Kiran Subbaiah / Texts by KS / Meta-Dilemma


Without your dilemma what would you be left to deal with? Surely the washing machine would break down now and then, your paycheck may get lost in the mail, or your mother-in-law may not have been keeping too well lately. You can have all these accidentals to deal with, apart from the regulars – like doing the laundry or making ends meet or staying fit. You can bring them up as the excuses, chores that have taken up your time leaving you with your dilemma unresolved. That could very well be the earnest reason.

It could also be because your dilemma (only the most important one of course) is irresolvable, but that is something you are not so sure about. If you had been sure that your dilemma was irresolvable, you would have happily renounced dealing with it. Until that is ascertained you have no choice - your dilemma haunts you. The choice you do have is as to which of the two you confer greater priority, your life – or your dilemma.

You could concentrate on improving the life you live, try and procure for yourself the best the world has to offer; French cuisine, horse riding, happy ended movies - innocent indulgences to distract you from, if not make you oblivious of your dilemma – at least from time to time.

Or you could make your dilemma the center of focus and invest all the time you can salvage to meditate on it. All the other things in life should be kept well away from encroaching upon your meditation. Then indeed you must live by the most modest of means, like a monk - a voluntary prisoner of your conviction.

Judging by the experience of dealing with your dilemma so far, you realize that you have indeed made progress. Although nowhere near resolved, you have come to understand it better. You’ve checked its grounds out in significant detail, caught a few hints that have inspired hope and the motivation to work towards possible solutions.

Some revelations were slow in coming, through a mixed process of toil and pleasure - like giving birth. Others occurred by accident, at poetic moments illuminated by an unusual collision of mind and world, when you weren’t necessarily dealing with your dilemma and just carrying on with usual life. These micro enlightenments suggest the possibility of a greater enlightenment - the ultimate emancipation from your dilemma.

The latter of the revelations suggests that it may be best to bestow equal importance to both: dealing with your dilemma, and aspiring for better means to live.
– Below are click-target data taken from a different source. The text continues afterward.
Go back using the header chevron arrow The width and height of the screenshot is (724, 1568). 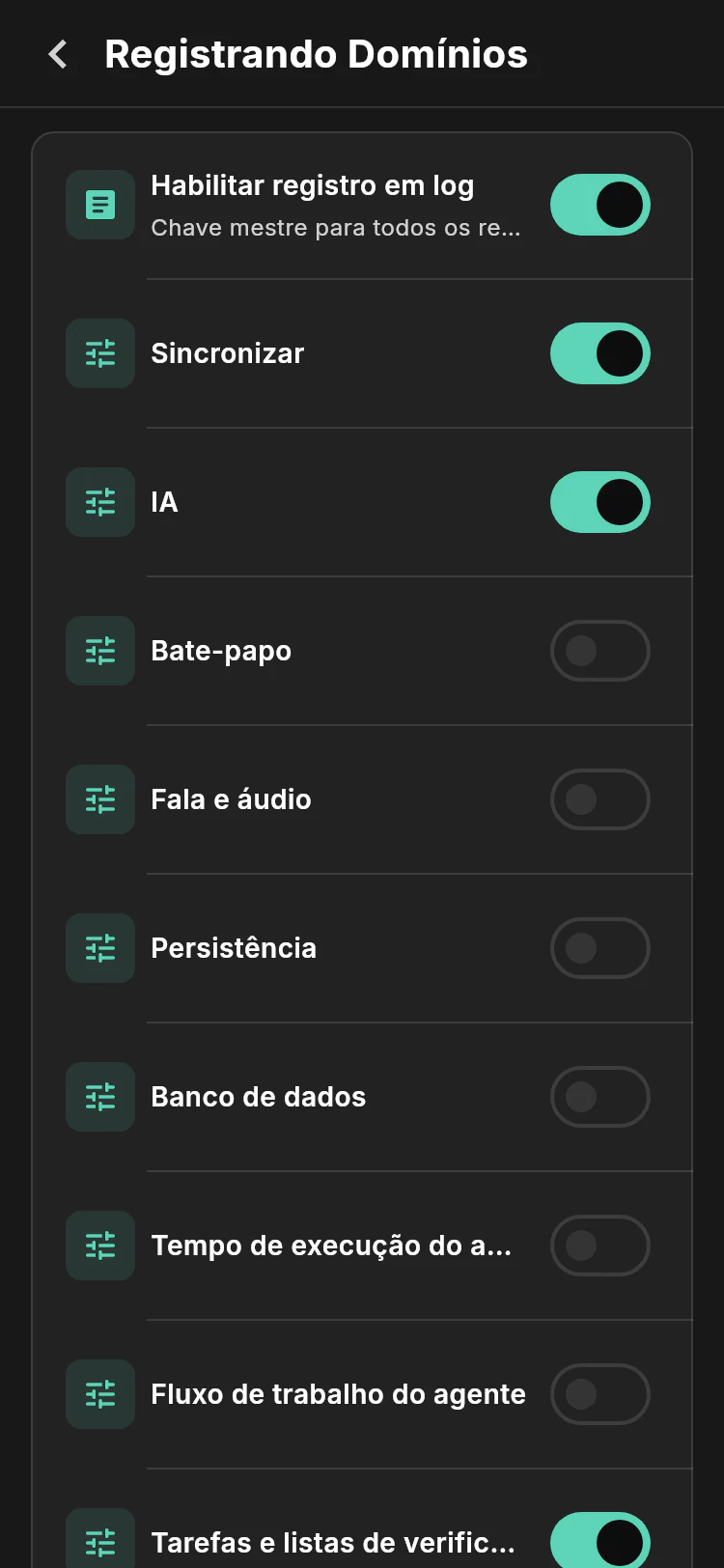pos(58,54)
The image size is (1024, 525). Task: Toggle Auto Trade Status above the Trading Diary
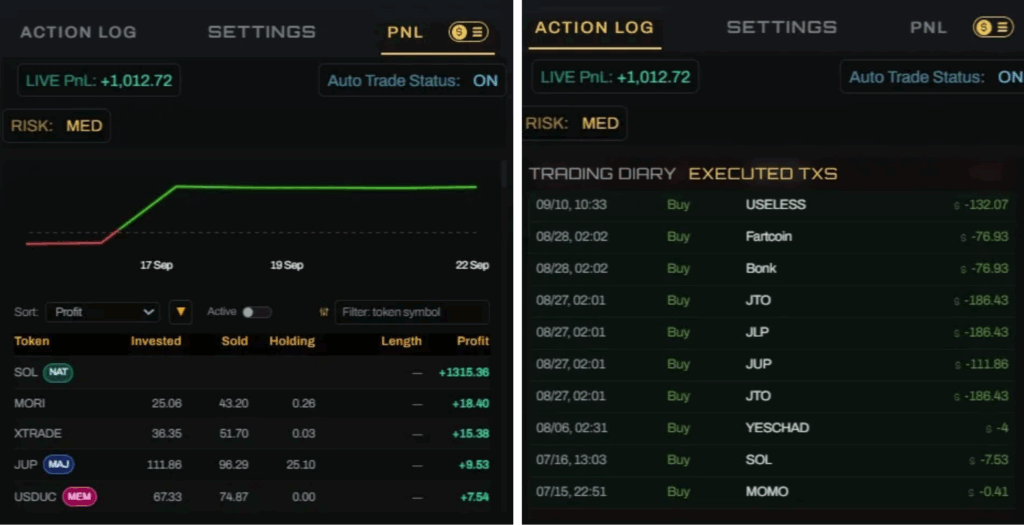click(1009, 77)
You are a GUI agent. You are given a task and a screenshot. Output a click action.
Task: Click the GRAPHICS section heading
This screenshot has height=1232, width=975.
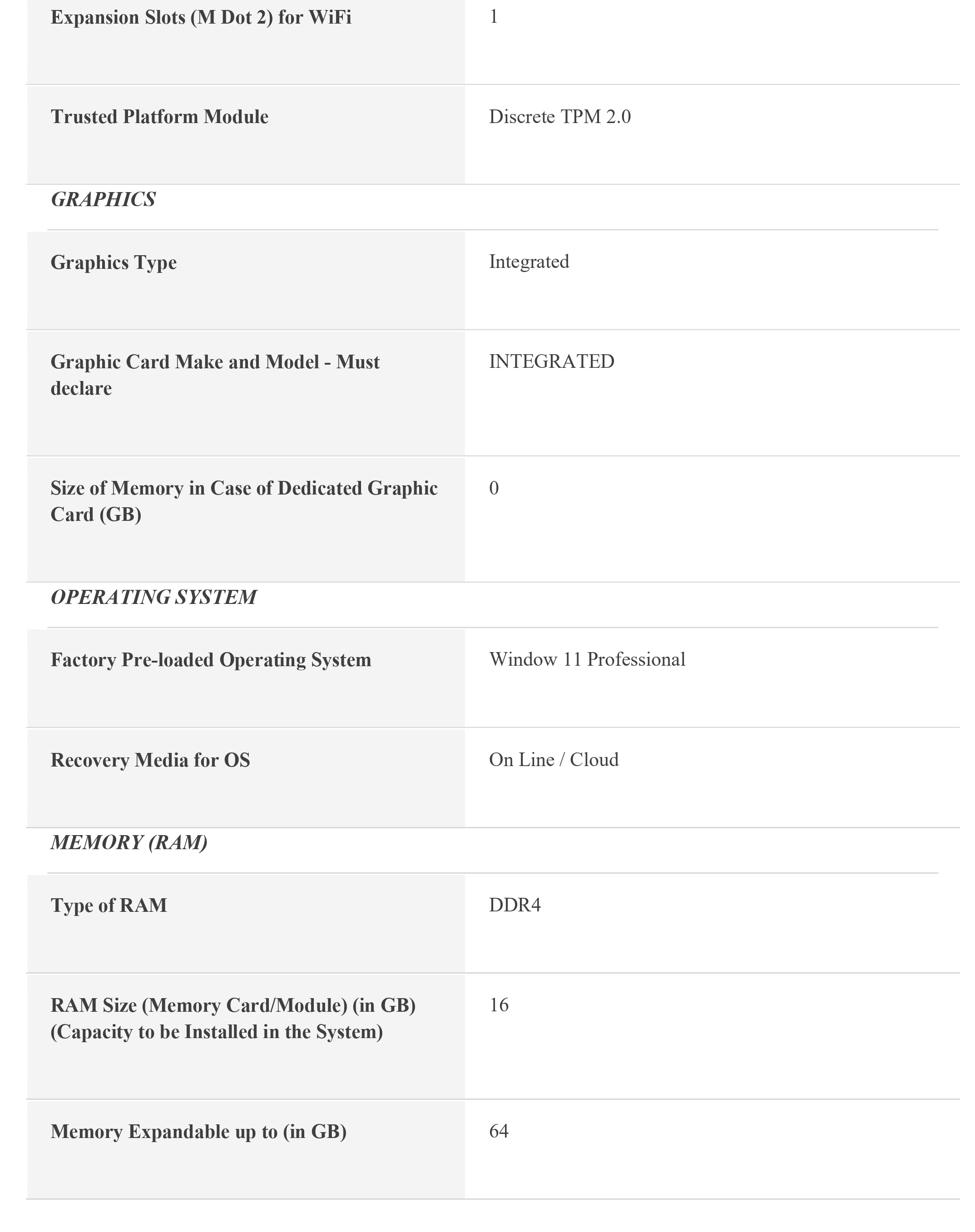(x=103, y=199)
A monk in the midst of acquisitions: like a lotus leaf in water (or a droplet of water on a lotus leaf). Then, if at the end, your dilemma remained unresolved you would feel comforted by the coziness you create for yourself in life… your home, friends, grandchildren. Complementarily, with the fragments of knowledge and momentary illuminations you gather in the course of pursuing your dilemma now and then, you will not have to regret finding yourself at the end of your life, in a spiritual vacuum. Your dilemma will keep you company in your deathbed. That’s indeed the best bet. The one most people take.

I’m not sure whether this fourth option I propose here is actually possible, but if you managed to renounce both worldly possessions and the spiritual quest, live like a monk and ignore your dilemma, you probably won't fare badly either. Wandering through the world with no motives whatsoever, or just sitting back and watching the world pass by on its course, you might chance upon something most obscure and yet incredibly fascinating that no one can fathom.